Save time and energy with my best knit finishing tips!
When I first started knitting, the most challenging part of the pattern always turned out to be the part that everyone was supposed to know. How do you sew seams or assemble a sweater? Without a mentor guiding my study back then, I struggled. As a result, some of my first efforts showed it. The pieces were neatly knit, but I simply did not know how to put them together.
Many books and online videos offer great technical detail and I certainly encourage you to read them or watch them, but rarely do they share insights about which techniques will solve what problems. Over the years, I’ve improvised, adapted and tested many finishing techniques. Here are some of my best knit finishing tips.
Know your seaming stitches
Tip #1: Want to know which way to sew a seam? Look at the direction of the stitches. If joining two selvedge edges (usually the side seams of a sweater), use the mattress stitch (sometimes called the weaving stitch) or slip stitch them together with a crochet hook.
Tip #2: When dealing with cast on and bound off edges (such as the shoulder seams) use the kitchener stitch (sometimes called grafting) to join them.
Tip #3: When setting sleeves, you will use a combination of mattress and kitchener stitches depending on which part of the curve you are seaming.
Adjust your seaming yarn
Tip #4: If knitting with bulky yarn, seam using a matching lighter-weight yarn.
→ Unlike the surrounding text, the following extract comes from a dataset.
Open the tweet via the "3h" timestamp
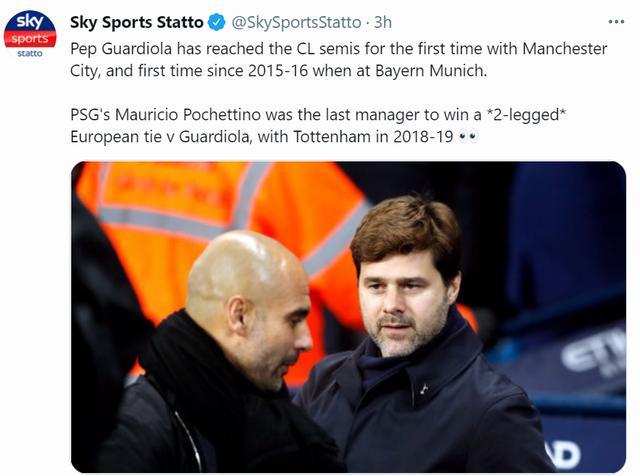The image size is (640, 476). click(386, 22)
It reduces the bulk.
Tip #5: Don’t struggle with textured yarns. If the texture of your yarn fights you during seaming, use a matching smooth yarn, such as sport-weight or fingering yarn, to join the edges.
Discover Tailor Tacks
Tip #6: Discover tailor tacks and use them in three ways. First, when faced with a seam over six inches, tailor tacks keep the edges from bunching up as you approach the end of the seam. Second, tailor tacks help you ease in knitting when one side of knitting is longer than another. Third, ease in irregularly shaped pieces using tailor tacks and seam without fear!
Tip #7: To make tailor tacks, cut 4-inch lengths of a contrasting colored yarn. I prefer white #10 mercerized cotton crochet thread to make mine. Cotton thread is very inexpensive. It contrasts with all other yarns except itself, and it pulls out of any yarn fiber without leaving telltale lint.
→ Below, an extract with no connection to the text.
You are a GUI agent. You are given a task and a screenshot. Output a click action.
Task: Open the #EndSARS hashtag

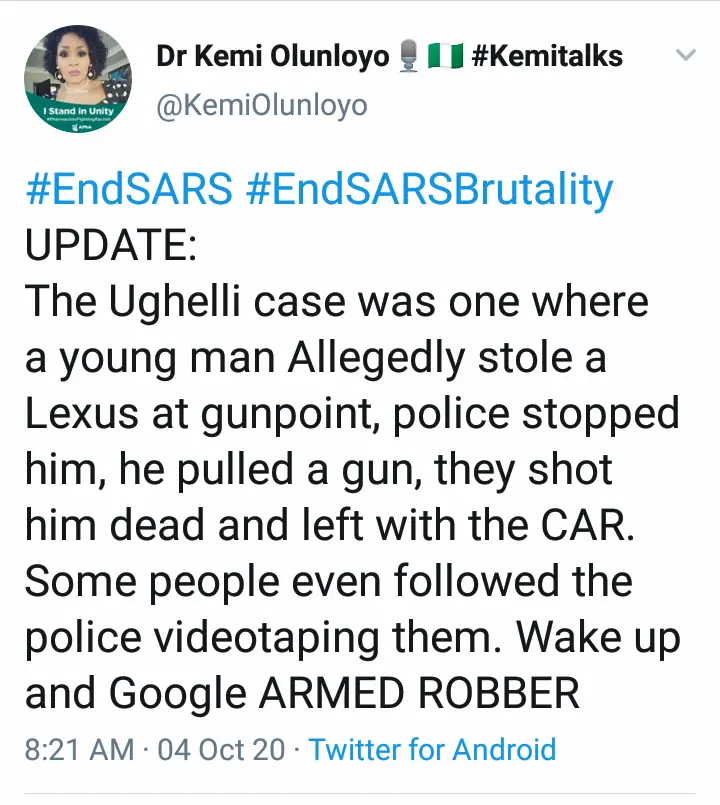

Tip #8: Use tailor tacks to mark division points along an edge. Find the center point of an edge by folding the edge in half or by measuring. Attach a tailor tack at this point by inserting a small crochet hook at the point and catching the middle of the tailor tack. Pull just enough of the tack through to show a loop, then catch the two ends from the other side and pull them through the loop. Pull to close the knot. Locate the quarter points and mark in the same way. Then, mark the eighth points, sixteenth, and so on. Keep going until tailor tacks divide the edge equally into two or three inches sections.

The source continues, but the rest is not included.